Krumsiek Jan, Suhre Karsten, Illig Thomas, Adamski Jerzy, Theis Fabian J
Institute of Bioinformatics and Systems Biology, Helmholtz Zentrum München, Germany.
BMC Syst Biol. 2011 Jan 31;5:21. doi: 10.1186/1752-0509-5-21.
With the advent of high-throughput targeted metabolic profiling techniques, the question of how to interpret and analyze the resulting vast amount of data becomes more and more important. In this work we address the reconstruction of metabolic reactions from cross-sectional metabolomics data, that is without the requirement for time-resolved measurements or specific system perturbations. Previous studies in this area mainly focused on Pearson correlation coefficients, which however are generally incapable of distinguishing between direct and indirect metabolic interactions.

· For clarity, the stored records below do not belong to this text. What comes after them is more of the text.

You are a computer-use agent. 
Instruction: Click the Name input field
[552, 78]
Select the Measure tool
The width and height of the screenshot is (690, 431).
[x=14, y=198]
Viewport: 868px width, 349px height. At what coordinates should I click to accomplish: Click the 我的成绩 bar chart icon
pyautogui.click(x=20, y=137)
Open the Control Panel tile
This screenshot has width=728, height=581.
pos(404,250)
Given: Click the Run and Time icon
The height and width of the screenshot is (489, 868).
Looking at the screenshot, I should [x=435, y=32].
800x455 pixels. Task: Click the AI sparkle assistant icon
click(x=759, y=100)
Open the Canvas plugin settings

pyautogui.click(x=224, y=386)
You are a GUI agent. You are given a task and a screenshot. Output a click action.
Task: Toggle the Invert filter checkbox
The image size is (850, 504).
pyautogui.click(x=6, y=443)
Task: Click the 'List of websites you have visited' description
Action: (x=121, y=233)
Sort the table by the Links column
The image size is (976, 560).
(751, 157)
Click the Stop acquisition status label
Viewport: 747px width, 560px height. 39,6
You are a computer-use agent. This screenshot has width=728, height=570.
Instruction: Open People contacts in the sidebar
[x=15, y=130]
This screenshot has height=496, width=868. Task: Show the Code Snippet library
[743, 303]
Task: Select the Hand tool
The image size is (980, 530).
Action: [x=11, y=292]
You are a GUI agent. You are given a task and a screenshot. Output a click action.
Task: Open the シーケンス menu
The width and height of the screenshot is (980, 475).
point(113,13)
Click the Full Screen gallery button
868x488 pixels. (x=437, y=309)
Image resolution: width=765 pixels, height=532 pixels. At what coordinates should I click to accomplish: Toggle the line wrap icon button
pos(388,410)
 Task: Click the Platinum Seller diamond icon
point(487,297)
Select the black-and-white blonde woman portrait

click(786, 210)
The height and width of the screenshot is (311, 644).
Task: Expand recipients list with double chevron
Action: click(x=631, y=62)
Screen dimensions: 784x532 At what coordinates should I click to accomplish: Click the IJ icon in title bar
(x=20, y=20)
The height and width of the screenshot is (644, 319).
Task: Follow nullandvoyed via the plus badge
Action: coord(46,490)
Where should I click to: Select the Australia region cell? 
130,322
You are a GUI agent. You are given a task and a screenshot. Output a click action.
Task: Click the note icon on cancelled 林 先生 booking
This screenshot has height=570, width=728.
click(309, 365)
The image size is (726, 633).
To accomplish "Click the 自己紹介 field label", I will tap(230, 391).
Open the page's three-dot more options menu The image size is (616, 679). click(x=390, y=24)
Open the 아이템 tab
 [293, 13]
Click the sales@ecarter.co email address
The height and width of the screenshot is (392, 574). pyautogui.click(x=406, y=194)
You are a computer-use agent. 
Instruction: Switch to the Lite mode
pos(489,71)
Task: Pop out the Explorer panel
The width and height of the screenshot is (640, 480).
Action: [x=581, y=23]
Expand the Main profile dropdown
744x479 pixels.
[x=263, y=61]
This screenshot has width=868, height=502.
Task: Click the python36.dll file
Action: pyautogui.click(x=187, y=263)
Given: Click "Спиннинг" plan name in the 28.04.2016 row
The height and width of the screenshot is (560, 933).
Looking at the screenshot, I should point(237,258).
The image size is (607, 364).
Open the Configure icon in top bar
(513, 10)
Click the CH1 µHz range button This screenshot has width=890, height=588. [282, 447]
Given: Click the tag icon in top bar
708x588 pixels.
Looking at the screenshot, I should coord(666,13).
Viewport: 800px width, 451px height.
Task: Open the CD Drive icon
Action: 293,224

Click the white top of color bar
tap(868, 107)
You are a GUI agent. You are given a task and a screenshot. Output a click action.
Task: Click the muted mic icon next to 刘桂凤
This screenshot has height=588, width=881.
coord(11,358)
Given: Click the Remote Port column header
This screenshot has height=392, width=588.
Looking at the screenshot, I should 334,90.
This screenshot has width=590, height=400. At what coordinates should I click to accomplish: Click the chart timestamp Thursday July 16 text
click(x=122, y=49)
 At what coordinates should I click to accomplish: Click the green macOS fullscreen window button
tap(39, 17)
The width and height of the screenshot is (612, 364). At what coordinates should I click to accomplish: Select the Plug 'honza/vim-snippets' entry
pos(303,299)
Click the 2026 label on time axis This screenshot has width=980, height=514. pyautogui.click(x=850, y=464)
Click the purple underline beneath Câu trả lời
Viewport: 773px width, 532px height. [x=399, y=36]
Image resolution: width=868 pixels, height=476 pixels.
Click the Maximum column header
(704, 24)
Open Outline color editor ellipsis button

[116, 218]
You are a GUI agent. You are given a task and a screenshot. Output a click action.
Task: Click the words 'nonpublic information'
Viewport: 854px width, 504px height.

In our new approach we propose the application of a Gaussian graphical model (GGM), an undirected probabilistic graphical model estimating the conditional dependence between variables. GGMs are based on partial correlation coefficients, that is pairwise Pearson correlation coefficients conditioned against the correlation with all other metabolites. We first demonstrate the general validity of the method and its advantages over regular correlation networks with computer-simulated reaction systems. Then we estimate a GGM on data from a large human population cohort, covering 1020 fasting blood serum samples with 151 quantified metabolites. The GGM is much sparser than the correlation network, shows a modular structure with respect to metabolite classes, and is stable to the choice of samples in the data set. On the example of human fatty acid metabolism, we demonstrate for the first time that high partial correlation coefficients generally correspond to known metabolic reactions. This feature is evaluated both manually by investigating specific pairs of high-scoring metabolites, and then systematically on a literature-curated model of fatty acid synthesis and degradation. Our method detects many known reactions along with possibly novel pathway interactions, representing candidates for further experimental examination.
In summary, we demonstrate strong signatures of intracellular pathways in blood serum data, and provide a valuable tool for the unbiased reconstruction of metabolic reactions from large-scale metabolomics data sets.
随着高通量靶向代谢谱分析技术的出现,如何解释和分析由此产生的大量数据这一问题变得越来越重要。在这项工作中,我们致力于从横断面代谢组学数据重建代谢反应,即无需时间分辨测量或特定系统扰动。该领域以前的研究主要集中在皮尔逊相关系数上,然而,它通常无法区分直接和间接的代谢相互作用。
在我们的新方法中,我们提出应用高斯图形模型(GGM),这是一种估计变量间条件依赖性的无向概率图形模型。GGM基于偏相关系数,即针对与所有其他代谢物的相关性进行条件设定的成对皮尔逊相关系数。我们首先用计算机模拟反应系统证明了该方法的普遍有效性及其相对于常规相关网络的优势。然后,我们根据来自一大群人的队列数据估计了一个GGM,该数据涵盖了1020份空腹血清样本和151种定量代谢物。该GGM比相关网络稀疏得多,在代谢物类别方面呈现模块化结构,并且对数据集中样本的选择具有稳定性。以人类脂肪酸代谢为例,我们首次证明高偏相关系数通常对应于已知的代谢反应。通过研究特定的高分代谢物对,然后在文献整理的脂肪酸合成和降解模型上进行系统评估,对这一特征进行了评估。我们的方法检测到许多已知反应以及可能的新途径相互作用,为进一步的实验研究提供了候选对象。
总之,我们在血清数据中证明了细胞内途径的强烈特征,并为从大规模代谢组学数据集中无偏重建代谢反应提供了一个有价值的工具。